━━ LISTED ENTRIES ━━

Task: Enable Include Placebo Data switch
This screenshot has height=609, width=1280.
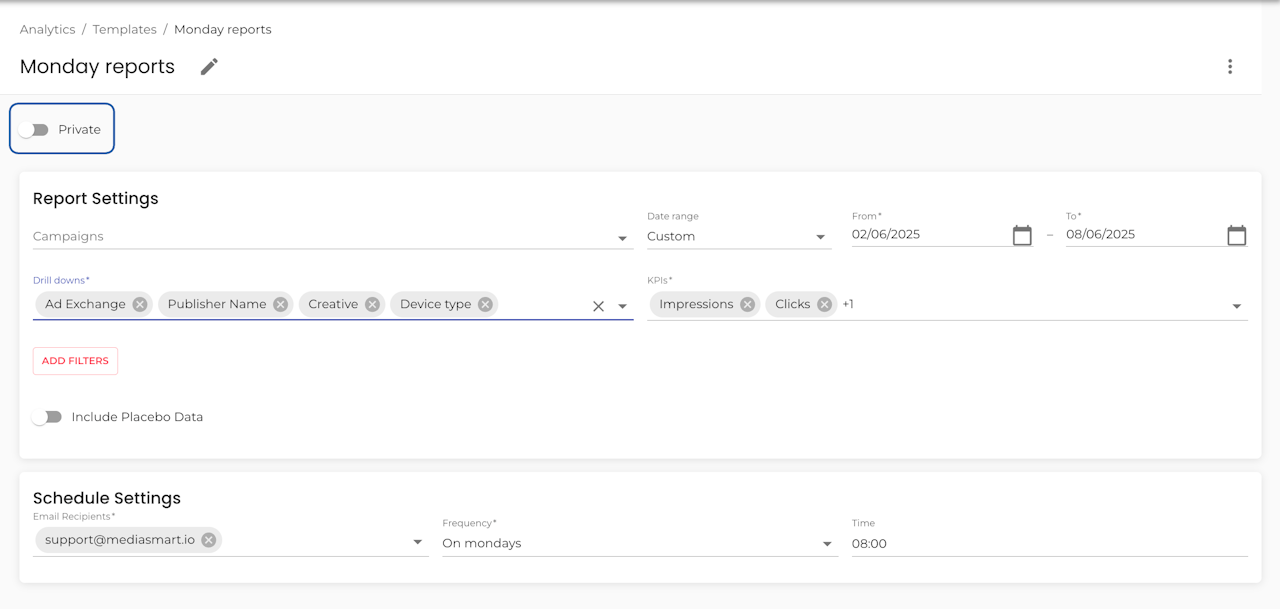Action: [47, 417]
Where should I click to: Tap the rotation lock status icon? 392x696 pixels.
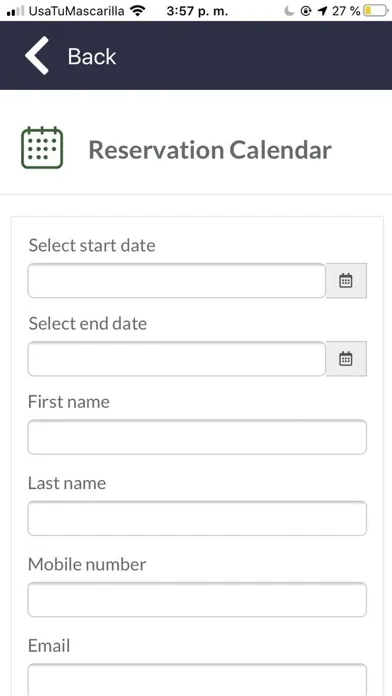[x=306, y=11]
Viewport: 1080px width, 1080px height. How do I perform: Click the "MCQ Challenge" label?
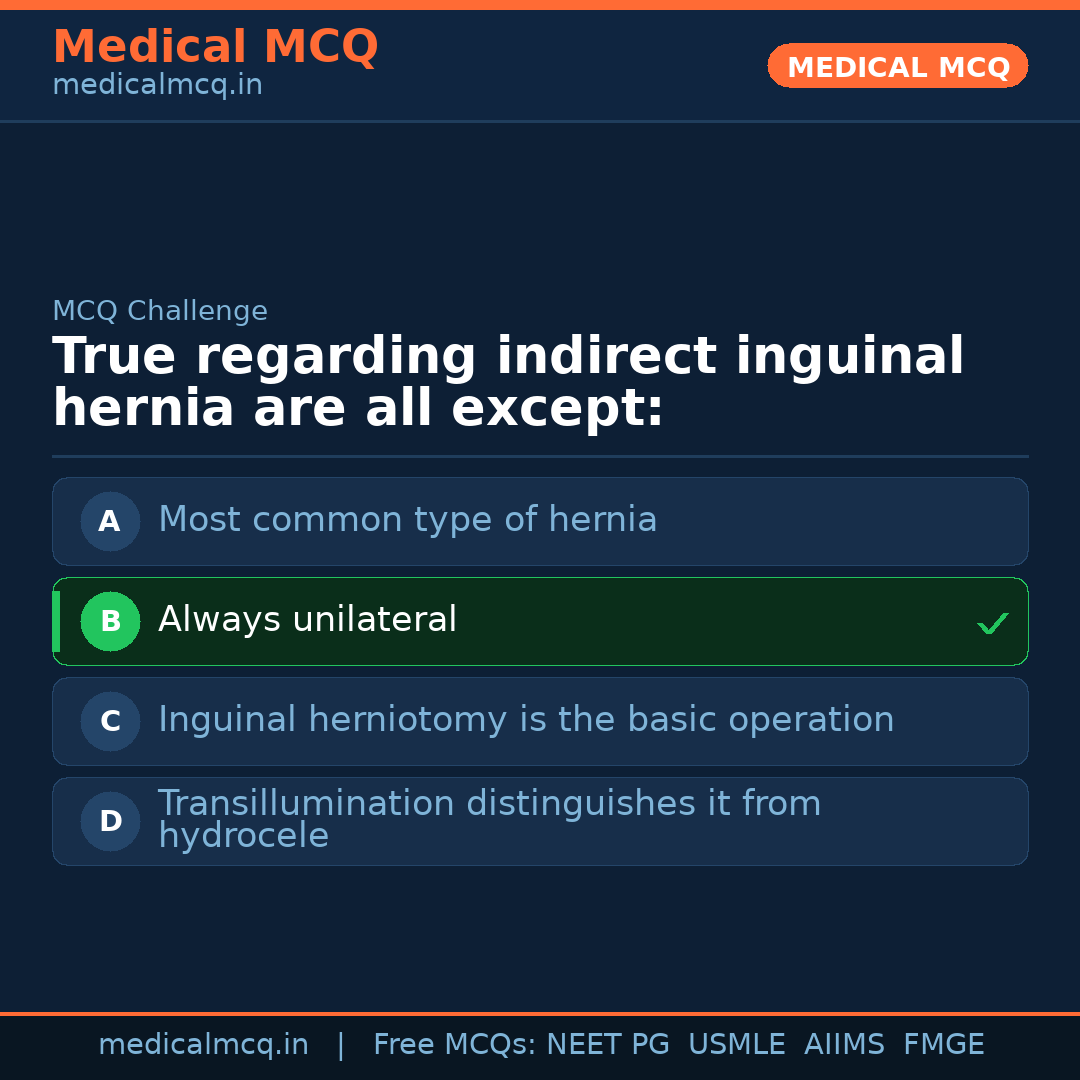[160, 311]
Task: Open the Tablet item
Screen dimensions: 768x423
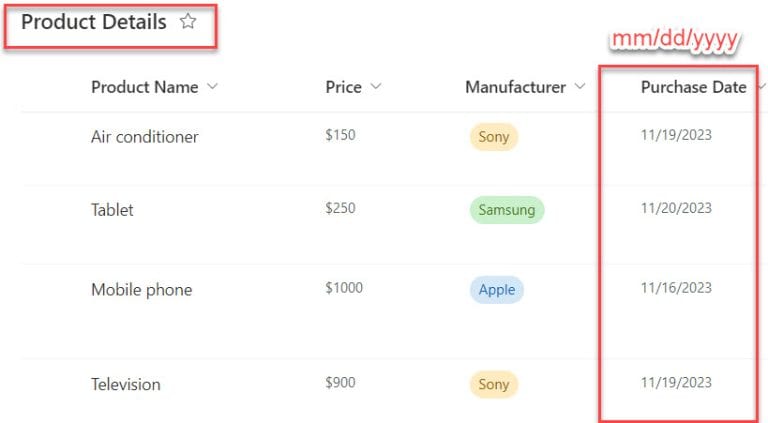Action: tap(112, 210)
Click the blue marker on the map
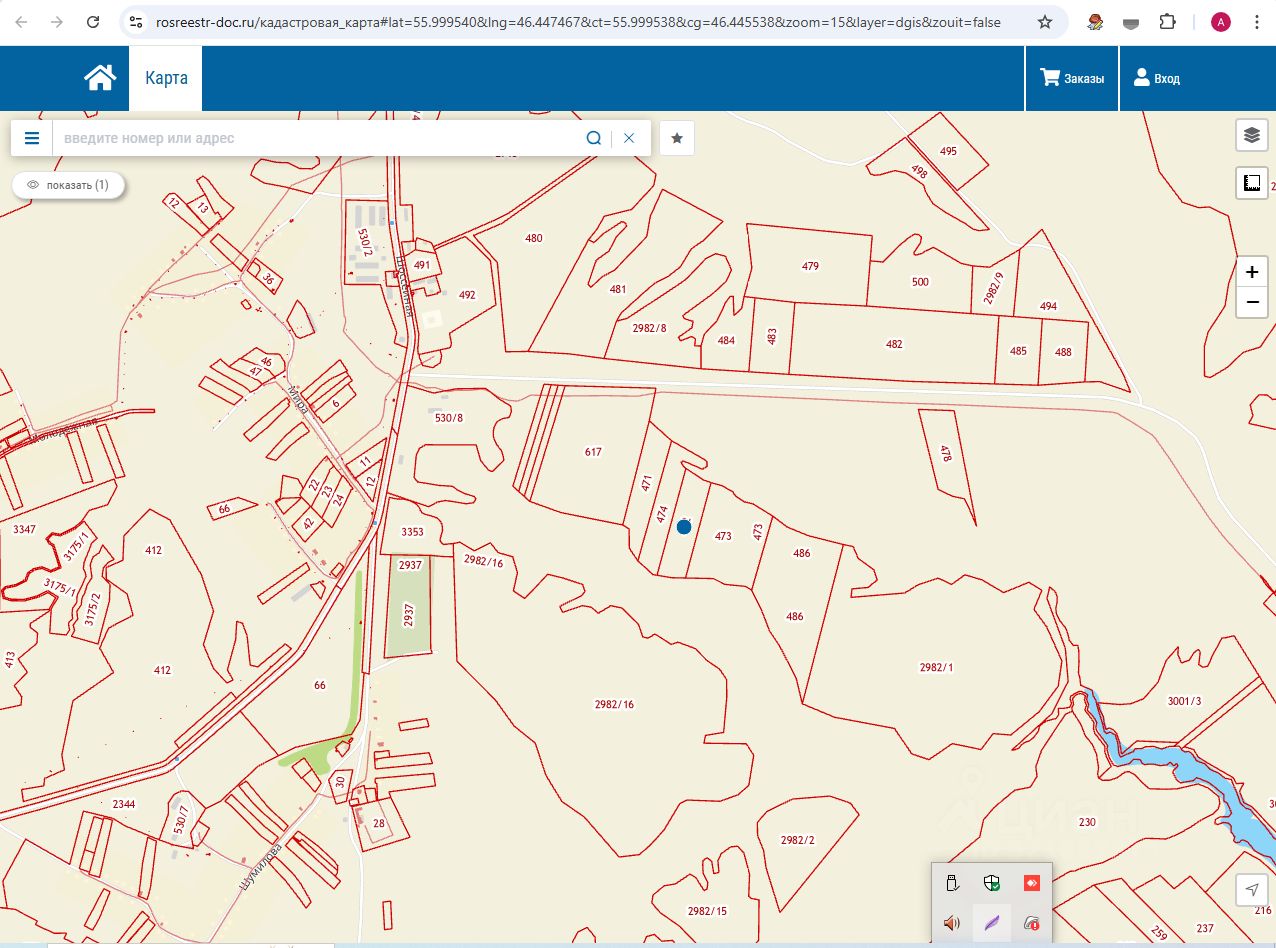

━━━

* _WHAT YOU SHOULD DO_
In your answer, repeat all the entries exactly, but leave out the pictures.

* _SOLUTION TO THIS PROBLEM_
Task: Enable Include Placebo Data switch
This screenshot has height=609, width=1280.
Action: [47, 417]
Where should I click to: Tap the rotation lock status icon? 392x696 pixels.
[x=306, y=11]
Viewport: 1080px width, 1080px height. How do I perform: Click the "MCQ Challenge" label?
[160, 311]
Task: Open the Tablet item
Screen dimensions: 768x423
Action: tap(112, 210)
Click the blue marker on the map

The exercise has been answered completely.